Life, like a dome of many-coloured glass,
Stains the white radiance of eternity;

but the other side, the fact that the many colours are the white light broken, he tends to forget, by no means always, but in one, and that not the least inspired, of his moods. This is the source of that thinness and shallowness of which his view of the world and of history is justly accused, a view in which all imperfect being is apt to figure as absolutely gratuitous, and everything and everybody as pure white or pitch black. Hence also his ideals of good, whether as a character or as a mode of life, resting as they do on abstraction from the mass of real existence, tend to lack body and individuality; and indeed, if the existence of the many is a mere calamity, clearly the next best thing to their disappearance is that they should all be exactly alike and have as little character as possible. But we must remember that Shelley’s strength and weakness are closely allied, and it may be that the very abstractness of his ideal was a condition of that quivering intensity of aspiration towards it in which his poetry is unequalled. We must not go for this to Homer and Shakespeare and Goethe; and if we go for it to Dante, we shall find, indeed, a mind far vaster than Shelley’s, but also that dualism of which we complain in him, and the description of a heaven which, equally with Shelley’s regenerated earth, is no place for mere mortality. In any case, as we have seen, the weakness in his poetical practice, though it occasionally appears also as a defect in his poetical theory, forms no necessary part of it.
——
**Description of the task**.
In the passage on Shelley, why do his ideals of good tend to lack body and individuality? Answer in one to three sentences.

**Dataset**.
——
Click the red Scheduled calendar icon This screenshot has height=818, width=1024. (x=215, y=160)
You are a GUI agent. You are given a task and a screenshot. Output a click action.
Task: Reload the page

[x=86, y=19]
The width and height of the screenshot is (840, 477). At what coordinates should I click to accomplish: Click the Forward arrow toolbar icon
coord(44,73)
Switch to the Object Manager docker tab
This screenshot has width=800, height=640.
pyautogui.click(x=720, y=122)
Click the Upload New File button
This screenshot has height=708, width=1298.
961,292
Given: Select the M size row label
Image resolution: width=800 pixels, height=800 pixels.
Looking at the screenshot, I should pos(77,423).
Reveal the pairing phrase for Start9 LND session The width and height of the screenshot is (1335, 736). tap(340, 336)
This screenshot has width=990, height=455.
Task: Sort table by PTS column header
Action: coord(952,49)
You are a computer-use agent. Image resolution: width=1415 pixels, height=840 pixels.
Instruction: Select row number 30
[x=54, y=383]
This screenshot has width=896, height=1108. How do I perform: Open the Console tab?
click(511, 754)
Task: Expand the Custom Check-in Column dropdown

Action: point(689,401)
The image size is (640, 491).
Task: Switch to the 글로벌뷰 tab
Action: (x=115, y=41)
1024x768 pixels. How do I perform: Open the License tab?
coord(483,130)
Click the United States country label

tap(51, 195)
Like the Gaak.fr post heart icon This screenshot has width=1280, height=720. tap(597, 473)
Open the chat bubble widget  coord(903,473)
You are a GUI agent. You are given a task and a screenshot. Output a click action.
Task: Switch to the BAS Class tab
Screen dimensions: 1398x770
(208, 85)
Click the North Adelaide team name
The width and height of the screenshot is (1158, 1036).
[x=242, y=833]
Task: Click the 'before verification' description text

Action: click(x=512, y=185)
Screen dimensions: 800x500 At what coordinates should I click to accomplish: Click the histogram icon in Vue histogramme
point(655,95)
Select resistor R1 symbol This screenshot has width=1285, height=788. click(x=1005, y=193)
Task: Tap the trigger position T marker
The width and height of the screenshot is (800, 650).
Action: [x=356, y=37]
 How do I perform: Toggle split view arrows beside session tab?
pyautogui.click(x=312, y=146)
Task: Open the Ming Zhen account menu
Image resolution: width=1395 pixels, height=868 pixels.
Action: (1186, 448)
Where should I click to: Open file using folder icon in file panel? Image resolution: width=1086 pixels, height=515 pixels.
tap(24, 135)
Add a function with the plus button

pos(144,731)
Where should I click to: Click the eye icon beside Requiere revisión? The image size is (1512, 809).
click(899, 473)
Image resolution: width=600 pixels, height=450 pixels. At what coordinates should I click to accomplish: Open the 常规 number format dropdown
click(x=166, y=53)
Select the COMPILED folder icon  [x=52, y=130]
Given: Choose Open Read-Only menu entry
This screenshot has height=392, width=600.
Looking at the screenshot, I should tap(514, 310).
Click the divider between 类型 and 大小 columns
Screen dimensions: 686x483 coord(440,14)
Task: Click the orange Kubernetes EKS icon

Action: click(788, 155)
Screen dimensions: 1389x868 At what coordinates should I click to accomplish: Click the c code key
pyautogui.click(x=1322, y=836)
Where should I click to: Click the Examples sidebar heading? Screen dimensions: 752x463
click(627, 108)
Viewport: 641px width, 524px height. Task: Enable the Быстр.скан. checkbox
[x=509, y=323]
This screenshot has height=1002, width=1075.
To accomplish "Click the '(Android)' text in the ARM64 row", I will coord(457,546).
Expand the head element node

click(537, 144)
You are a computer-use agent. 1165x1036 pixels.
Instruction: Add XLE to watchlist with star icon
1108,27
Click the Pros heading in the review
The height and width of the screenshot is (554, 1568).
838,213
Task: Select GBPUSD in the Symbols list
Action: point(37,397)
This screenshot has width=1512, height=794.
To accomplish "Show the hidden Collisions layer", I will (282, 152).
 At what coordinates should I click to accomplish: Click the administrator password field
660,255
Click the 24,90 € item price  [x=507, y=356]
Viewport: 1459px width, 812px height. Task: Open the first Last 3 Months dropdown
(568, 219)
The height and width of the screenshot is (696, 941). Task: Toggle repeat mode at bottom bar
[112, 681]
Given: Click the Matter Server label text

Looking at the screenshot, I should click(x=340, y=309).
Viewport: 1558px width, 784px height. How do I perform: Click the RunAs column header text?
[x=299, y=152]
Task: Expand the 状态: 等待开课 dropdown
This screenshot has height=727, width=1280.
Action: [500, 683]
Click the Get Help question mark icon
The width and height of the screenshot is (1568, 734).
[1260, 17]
——
**Task output**.
His ideals of good, whether as a character or as a mode of life, rest on abstraction from the mass of real existence. If the existence of the many is a mere calamity, the next best thing to their disappearance is that they should all be exactly alike and have as little character as possible.